Ultrasound Therapy Disrupts Blood-Brain Barrier

Study terminated after first patient showed dye leakage in MRI scans

FRIDAY, May 12 (HealthDay News) -- A study testing wide-field low-frequency ultrasound to improve cerebral blood flow was terminated after the first patient developed what appeared to be a subarachnoid hemorrhage, according to a report published online April 27 in Stroke. Although the abnormality quickly resolved, the study authors suggest that ultrasound may temporarily disrupt the blood-brain barrier.

Andreas Hetzel, M.D., and colleagues from the University of Freiberg, Germany, initiated the study to determine whether transcranial application of wide-field low-frequency ultrasound could improve cerebral hemodynamics in patients with small vessel disease. This technique has previously been used in combination with thrombolytic agents or nitric oxide to improve cerebral bloodflow, but caused hemorrhaging in a recent study.

Four patients with severe small vessel disease were originally assigned to the treatment, but immediately after a 60-minute insonation of the first patient, magnetic resonance imaging showed frontoparietal extravasation of the contrast agent.

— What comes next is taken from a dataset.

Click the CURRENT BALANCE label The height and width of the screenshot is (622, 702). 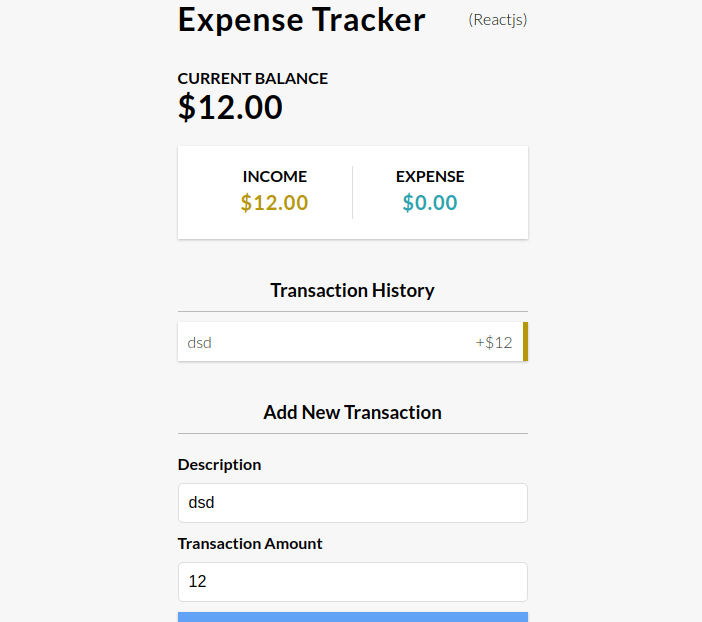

The patient remained asymptomatic and the effect did not occur in a second trial, but the study was terminated for safety reasons.

"Though the transient blood-brain barrier disruption could also bear a therapeutic potential by facilitating drug delivery of macromolecules, it has to be tentatively regarded as a negative effect of wide-field low-frequency ultrasound on the cerebral endothelium outweighing any potential benefit on thrombolysis or cerebral perfusion," the authors conclude.